**Data supplied:**
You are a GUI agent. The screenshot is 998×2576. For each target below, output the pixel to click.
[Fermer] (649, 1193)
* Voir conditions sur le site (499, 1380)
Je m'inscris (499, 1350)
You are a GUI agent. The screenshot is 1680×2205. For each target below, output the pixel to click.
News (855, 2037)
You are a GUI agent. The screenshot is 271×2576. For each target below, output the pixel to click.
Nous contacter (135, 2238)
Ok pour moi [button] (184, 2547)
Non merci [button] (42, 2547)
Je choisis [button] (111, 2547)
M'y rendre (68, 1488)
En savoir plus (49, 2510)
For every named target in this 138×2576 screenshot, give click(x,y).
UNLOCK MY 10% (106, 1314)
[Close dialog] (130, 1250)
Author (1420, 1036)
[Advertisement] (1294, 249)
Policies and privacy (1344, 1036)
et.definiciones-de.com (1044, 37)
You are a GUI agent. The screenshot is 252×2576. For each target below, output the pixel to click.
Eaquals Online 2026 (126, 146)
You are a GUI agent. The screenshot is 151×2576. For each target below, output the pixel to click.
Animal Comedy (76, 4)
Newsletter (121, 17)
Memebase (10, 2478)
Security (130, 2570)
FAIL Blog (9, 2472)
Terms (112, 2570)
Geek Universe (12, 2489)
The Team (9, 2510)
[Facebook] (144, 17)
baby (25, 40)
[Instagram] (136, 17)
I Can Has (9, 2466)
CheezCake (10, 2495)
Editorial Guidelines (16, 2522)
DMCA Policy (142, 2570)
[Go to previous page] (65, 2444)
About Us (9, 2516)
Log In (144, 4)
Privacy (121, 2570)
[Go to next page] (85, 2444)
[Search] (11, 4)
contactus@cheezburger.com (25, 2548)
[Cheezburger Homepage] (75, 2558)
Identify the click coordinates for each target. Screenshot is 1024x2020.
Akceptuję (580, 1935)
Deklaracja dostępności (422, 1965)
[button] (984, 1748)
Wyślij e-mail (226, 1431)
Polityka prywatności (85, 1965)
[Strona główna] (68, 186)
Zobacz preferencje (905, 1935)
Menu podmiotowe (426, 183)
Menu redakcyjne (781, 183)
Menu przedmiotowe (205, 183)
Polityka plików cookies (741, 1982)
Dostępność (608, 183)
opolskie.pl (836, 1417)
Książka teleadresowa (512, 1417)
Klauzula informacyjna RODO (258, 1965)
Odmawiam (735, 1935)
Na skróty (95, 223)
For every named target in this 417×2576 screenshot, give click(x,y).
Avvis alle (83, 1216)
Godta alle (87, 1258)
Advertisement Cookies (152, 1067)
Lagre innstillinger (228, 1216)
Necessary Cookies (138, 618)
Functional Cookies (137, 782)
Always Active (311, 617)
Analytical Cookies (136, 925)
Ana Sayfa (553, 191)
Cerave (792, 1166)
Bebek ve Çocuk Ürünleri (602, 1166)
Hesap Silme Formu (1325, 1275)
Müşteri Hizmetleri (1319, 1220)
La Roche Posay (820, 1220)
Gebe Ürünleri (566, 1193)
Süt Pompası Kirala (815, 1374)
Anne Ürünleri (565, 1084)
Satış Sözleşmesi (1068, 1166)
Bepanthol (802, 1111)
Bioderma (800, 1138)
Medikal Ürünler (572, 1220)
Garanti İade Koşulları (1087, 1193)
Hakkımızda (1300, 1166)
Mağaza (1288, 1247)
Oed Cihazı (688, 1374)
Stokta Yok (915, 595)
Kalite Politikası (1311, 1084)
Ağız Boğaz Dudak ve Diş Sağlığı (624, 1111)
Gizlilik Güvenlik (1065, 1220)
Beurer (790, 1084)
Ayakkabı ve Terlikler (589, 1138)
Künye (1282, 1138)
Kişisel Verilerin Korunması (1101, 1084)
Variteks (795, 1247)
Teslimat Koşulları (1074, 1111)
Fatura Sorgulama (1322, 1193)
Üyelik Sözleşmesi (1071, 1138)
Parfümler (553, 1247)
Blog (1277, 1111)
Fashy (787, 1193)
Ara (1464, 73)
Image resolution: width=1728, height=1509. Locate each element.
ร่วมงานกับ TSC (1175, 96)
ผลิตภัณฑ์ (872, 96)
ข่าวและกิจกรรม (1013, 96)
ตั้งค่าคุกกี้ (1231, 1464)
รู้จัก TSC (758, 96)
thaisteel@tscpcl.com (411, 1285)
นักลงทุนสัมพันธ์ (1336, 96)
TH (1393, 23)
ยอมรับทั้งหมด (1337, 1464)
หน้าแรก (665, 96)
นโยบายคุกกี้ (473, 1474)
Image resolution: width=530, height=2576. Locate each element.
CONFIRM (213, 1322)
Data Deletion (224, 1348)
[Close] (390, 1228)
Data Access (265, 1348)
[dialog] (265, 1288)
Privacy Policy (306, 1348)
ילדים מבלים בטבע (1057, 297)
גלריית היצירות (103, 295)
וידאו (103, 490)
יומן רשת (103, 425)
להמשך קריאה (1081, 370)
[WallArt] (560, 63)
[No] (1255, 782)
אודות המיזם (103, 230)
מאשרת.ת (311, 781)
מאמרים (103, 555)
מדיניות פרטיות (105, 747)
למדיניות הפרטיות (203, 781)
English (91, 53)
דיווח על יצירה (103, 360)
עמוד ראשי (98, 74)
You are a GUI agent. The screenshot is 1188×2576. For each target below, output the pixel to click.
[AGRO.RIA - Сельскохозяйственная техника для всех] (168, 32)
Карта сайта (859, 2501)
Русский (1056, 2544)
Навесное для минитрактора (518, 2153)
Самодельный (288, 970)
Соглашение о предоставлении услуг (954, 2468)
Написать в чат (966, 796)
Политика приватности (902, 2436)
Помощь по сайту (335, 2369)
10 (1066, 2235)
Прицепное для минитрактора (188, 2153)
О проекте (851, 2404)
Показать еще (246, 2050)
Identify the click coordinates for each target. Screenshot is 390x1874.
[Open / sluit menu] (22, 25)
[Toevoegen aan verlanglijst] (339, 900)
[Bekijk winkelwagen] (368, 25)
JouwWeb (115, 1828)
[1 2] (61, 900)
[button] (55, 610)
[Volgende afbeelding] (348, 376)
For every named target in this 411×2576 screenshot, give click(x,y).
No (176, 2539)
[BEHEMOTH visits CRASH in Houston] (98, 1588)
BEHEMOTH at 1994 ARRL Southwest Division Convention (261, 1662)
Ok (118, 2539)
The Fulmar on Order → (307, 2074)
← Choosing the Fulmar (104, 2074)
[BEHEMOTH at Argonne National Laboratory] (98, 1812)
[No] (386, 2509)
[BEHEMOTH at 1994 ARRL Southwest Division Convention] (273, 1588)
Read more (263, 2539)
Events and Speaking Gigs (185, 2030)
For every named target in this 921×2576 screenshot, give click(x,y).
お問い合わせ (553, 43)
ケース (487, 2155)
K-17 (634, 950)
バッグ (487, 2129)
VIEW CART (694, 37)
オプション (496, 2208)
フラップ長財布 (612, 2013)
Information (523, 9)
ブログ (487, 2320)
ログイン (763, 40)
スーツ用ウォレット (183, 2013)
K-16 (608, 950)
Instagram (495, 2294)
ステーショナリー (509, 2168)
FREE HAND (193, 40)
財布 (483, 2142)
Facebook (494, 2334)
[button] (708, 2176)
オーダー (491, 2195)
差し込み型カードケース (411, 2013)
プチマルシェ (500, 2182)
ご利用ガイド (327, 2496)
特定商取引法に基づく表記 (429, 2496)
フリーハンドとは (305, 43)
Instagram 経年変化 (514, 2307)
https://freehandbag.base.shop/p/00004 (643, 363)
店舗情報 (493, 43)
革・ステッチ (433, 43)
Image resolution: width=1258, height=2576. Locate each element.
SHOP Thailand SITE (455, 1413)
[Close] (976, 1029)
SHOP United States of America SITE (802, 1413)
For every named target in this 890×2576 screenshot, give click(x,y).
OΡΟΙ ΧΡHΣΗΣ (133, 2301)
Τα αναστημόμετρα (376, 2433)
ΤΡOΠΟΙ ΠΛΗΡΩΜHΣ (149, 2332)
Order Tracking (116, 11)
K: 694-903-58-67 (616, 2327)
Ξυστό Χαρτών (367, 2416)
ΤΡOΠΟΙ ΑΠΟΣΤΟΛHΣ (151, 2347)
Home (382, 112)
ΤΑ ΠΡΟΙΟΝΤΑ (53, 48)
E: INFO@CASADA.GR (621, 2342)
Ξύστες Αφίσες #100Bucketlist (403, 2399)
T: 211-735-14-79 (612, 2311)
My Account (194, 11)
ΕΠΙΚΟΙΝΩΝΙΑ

**What you have to do:** Scan the records above. Return every line with "Image" in it.

**Result:**
Image resolution: width=1728, height=1509. Locate each element.
Image resolution: width=530, height=2576. Locate each element.
Image resolution: width=1258, height=2576. Locate each element.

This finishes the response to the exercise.